The U.S. Chamber of Commerce and other groups on July 28, 2022, sued to block the SEC’s recent rollback of 2020 rules imposing new requirements on the proxy advice industry. The Chamber filed the lawsuit in U.S. District Court for the Middle District of Tennessee alongside the Business Roundtable and Tennessee Chamber of Commerce & Industry.
The SEC on July 13 voted 3 to 2 to issue final rules in Release No. 34-95266, Proxy Voting Advice, which rescinded some core aspects of the previous rules. (See Divided SEC Rolls Back Proxy Advice Rule Adopted in 2020 in the July 14, 2022, edition of Accounting & Compliance Alert.)
The chamber, in its complaint, is asking the court to vacate the amendments on the basis that the commission failed to adequately justify the change in position, produced an “opportunistically framed” cost-benefit analysis, and deprived interested parties of the ability to meaningfully weigh in on the proposed rules through an “unduly truncated public comment period” in violation of the Administrative Procedure Act (APA), among other points.
The SEC did not immediately respond to a request for comment.
The amendments reflected a new, friendlier posture toward proxy firms under SEC Chair Gary Gensler compared to his predecessor Jay Clayton. Proxy firms make recommendations on how institutional investors should vote on a range of topics, including director elections, executive compensation, and environmental, social, and governance (ESG) issues such as climate risk disclosure.
While institutional investors widely rely on the firms’ work, the Chamber and other critics supporting corporate management have cast the proxy advice industry as conflicted and opaque in its process for making recommendations. The Clayton-era rules, issued in Release No. 34-89372, Exemptions from the Proxy Rules for Proxy Voting Advice, responded directly to those concerns.

▶ Directions
Pick up the article on the lawsuit over the SEC's proxy advice rollback right after its last sentence and keep writing. The data that comes next has no connection to the text on the proxy advice lawsuit.

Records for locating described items

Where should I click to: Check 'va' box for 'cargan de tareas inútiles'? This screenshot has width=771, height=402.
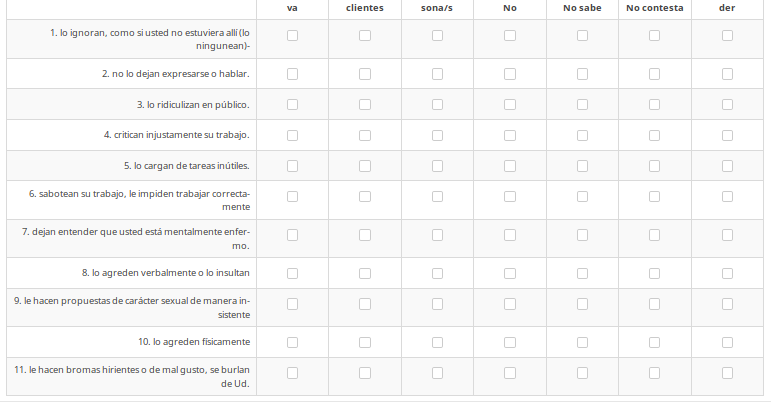293,165
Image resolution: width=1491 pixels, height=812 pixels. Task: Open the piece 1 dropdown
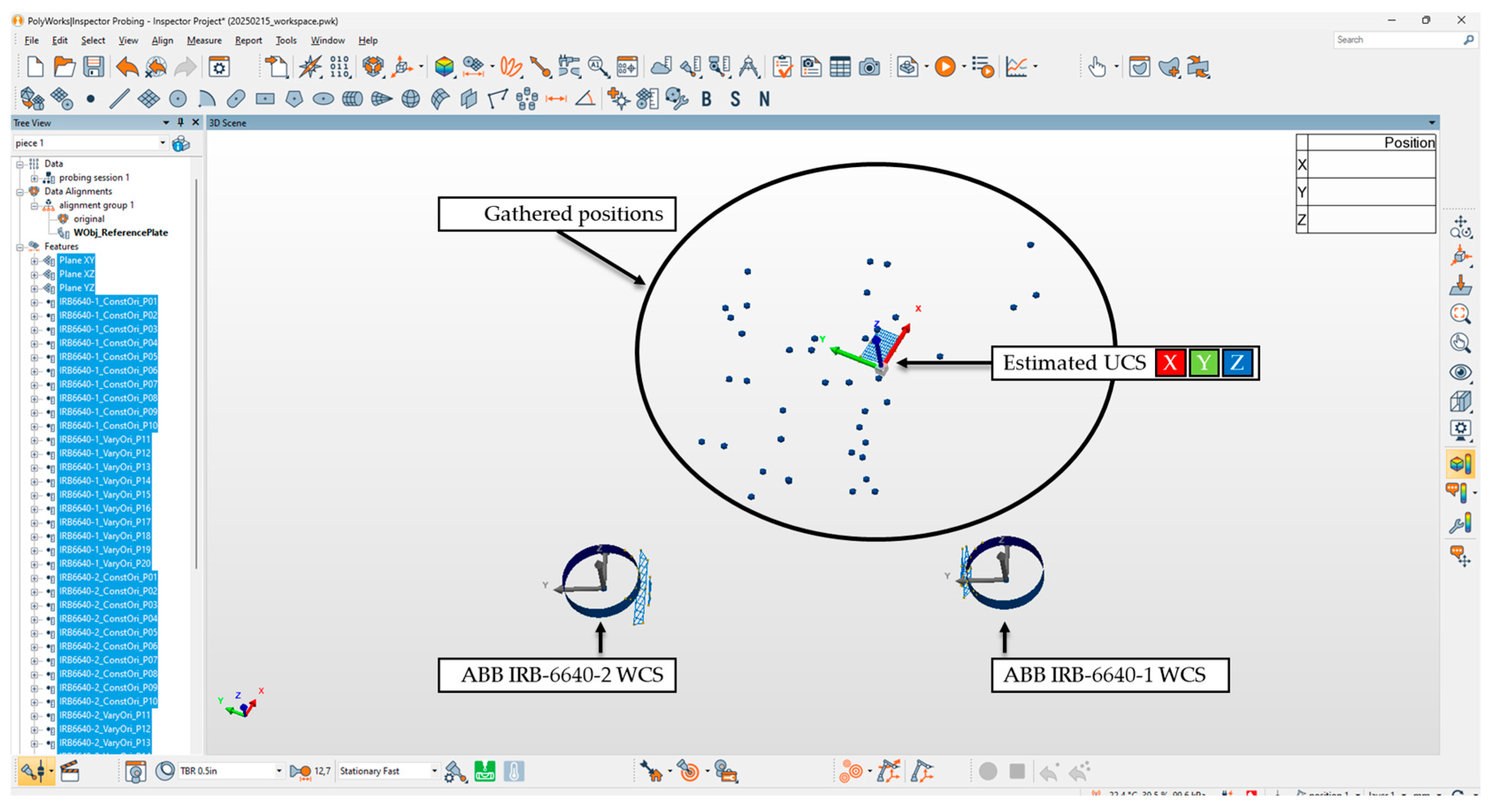[x=163, y=142]
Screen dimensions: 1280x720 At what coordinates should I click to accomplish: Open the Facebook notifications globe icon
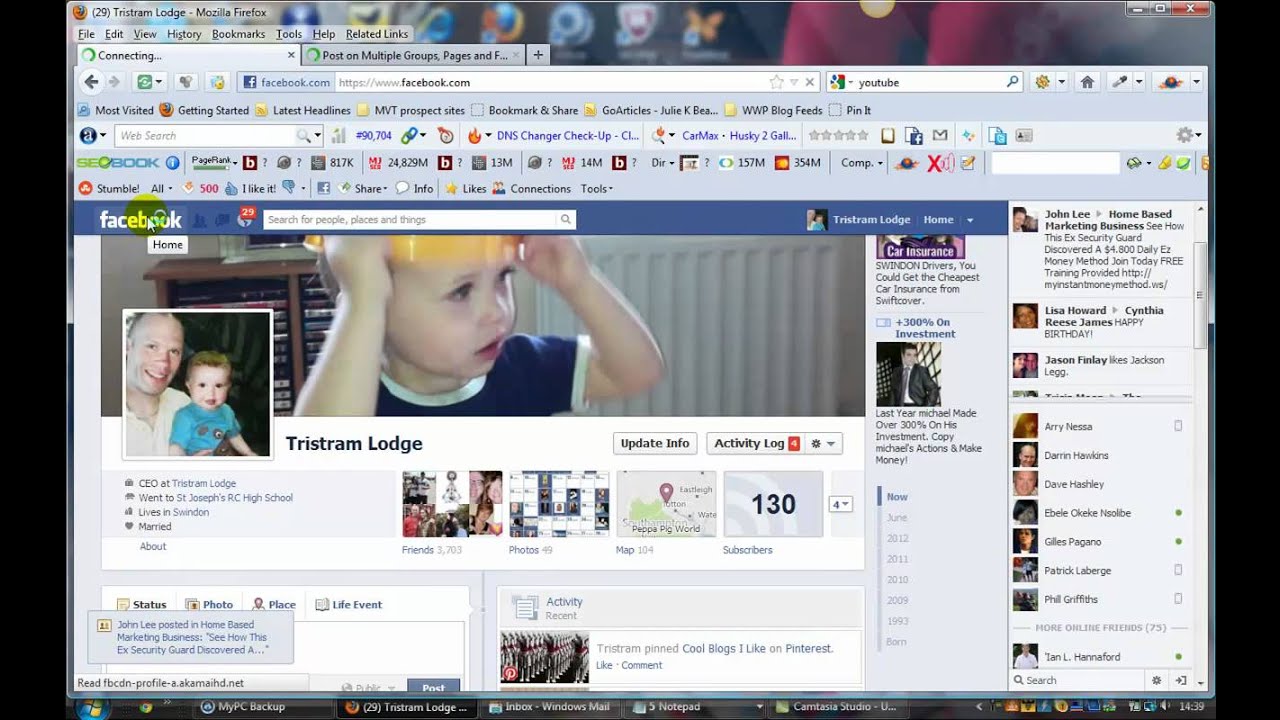tap(244, 220)
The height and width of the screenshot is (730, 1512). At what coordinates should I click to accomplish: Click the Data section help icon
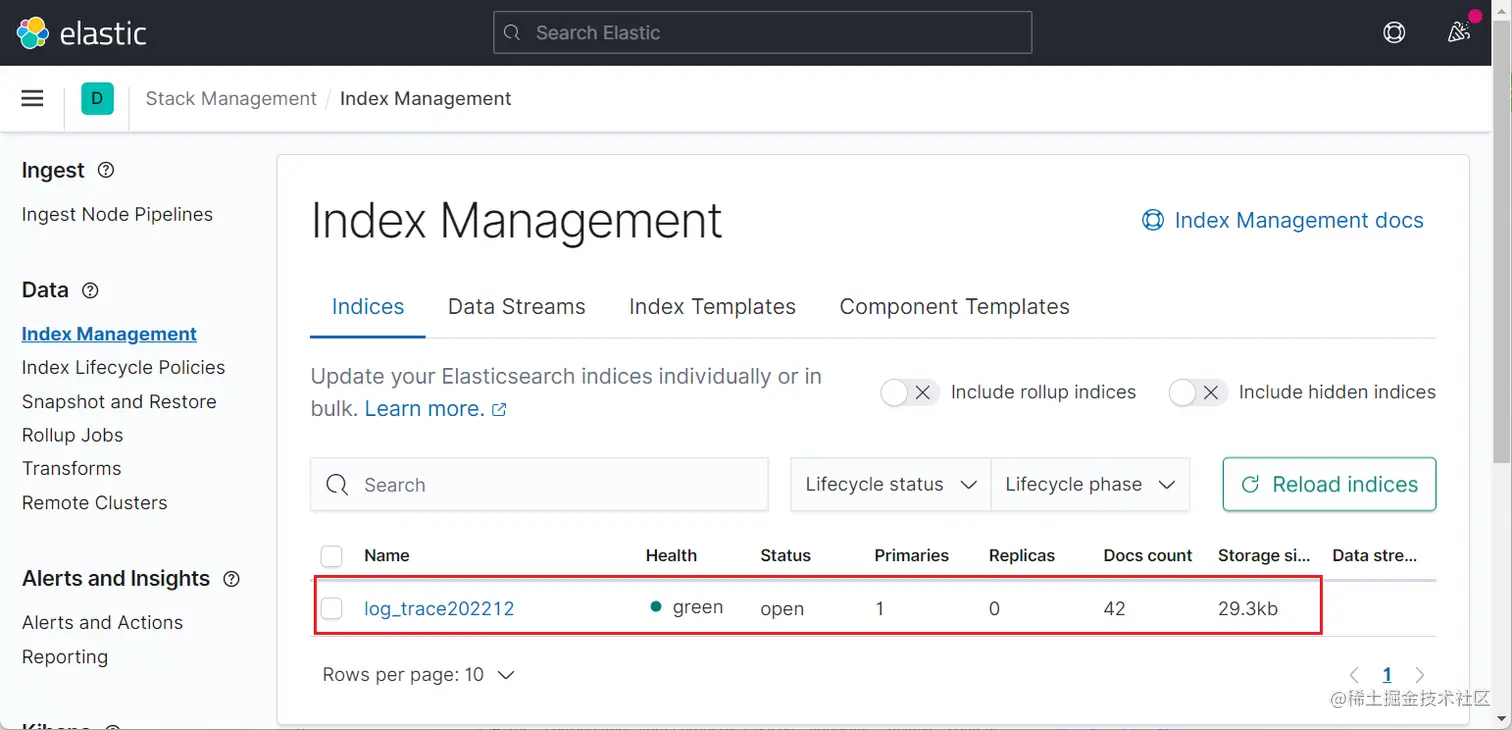coord(90,290)
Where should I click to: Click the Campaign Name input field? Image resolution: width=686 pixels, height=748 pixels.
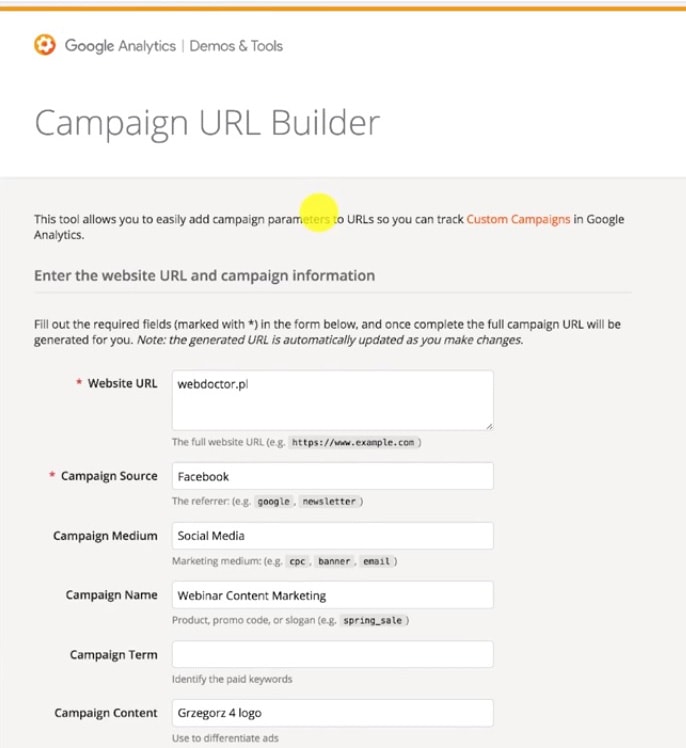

▶ Result for this task
Release No. 34-89372 set new conditions for proxy firms to remain exempt from the information and filing requirements of the proxy rules that included making new conflict-of-interest disclosures; making their recommendations available to the companies either before or the same time they provide them to clients; and providing a way for clients to access any response that the company provides to the voting advice in a timely manner before the vote. (See SEC Issues Rule Increasing Regulation of Proxy Advisers in the July 23, 2020, edition of ACA.)
The revisions approved this month in Release No. 34-95266 scrapped the latter two conditions and amended a provision related to liability for failing to disclose material information in proxy voting advice.
The chamber’s complaint characterizes the 2020 rules as “modest, common-sense reforms” designed to ensure proper disclosure by proxy firms “and improve access to transparent, accurate, and complete information for proxy vote participants and the market as a whole, reinforcing a central tenet of the securities laws and one that should be uncontroversial.”
The SEC’s change in position, the business lobby argued, “could not be justified by the administrative record before the Commission or any new information the Commission cited since its adoption of the 2020 Rule.”
The complaint describes the changes as “plainly the byproduct of political objectives.”
“But a change in the political winds does not excuse the Commission from its obligation to engage in rational rulemaking via the APA-required process,” the complaint stated. “Because such reasoned decision making did not happen here, this Court should declare the Amended Rule unlawful, enjoin the SEC’s implementation of it, and order the SEC to reinstate and enforce the 2020 Rule.”
Dave Brown, a partner at Alston & Bird LLP in Washington, by e-mail called the lawsuit “not a surprise and an unfortunate necessity.”
“The Chamber’s criticism is well founded,” he wrote. “The Chamber, other industry groups and issuers worked for more than a decade educating the SEC on the difficulties facing the issuer community from proxy advisory firms. After a robust rulemaking process (which saw the SEC respond to comments and pare back the final rule) the SEC’s rulemaking in this instance appears to be a knee-jerk political reaction. Our capital markets benefit from stability from its financial regulators, including an independent agency like the SEC.”
Brown added he is surprised the SEC did not take more seriously the concerns of public companies over factual errors in proxy advice recommendations.
Opponents of the Clayton rules, however, have long cast the 2020 amendments as unnecessary and harmful, and unwanted by investors.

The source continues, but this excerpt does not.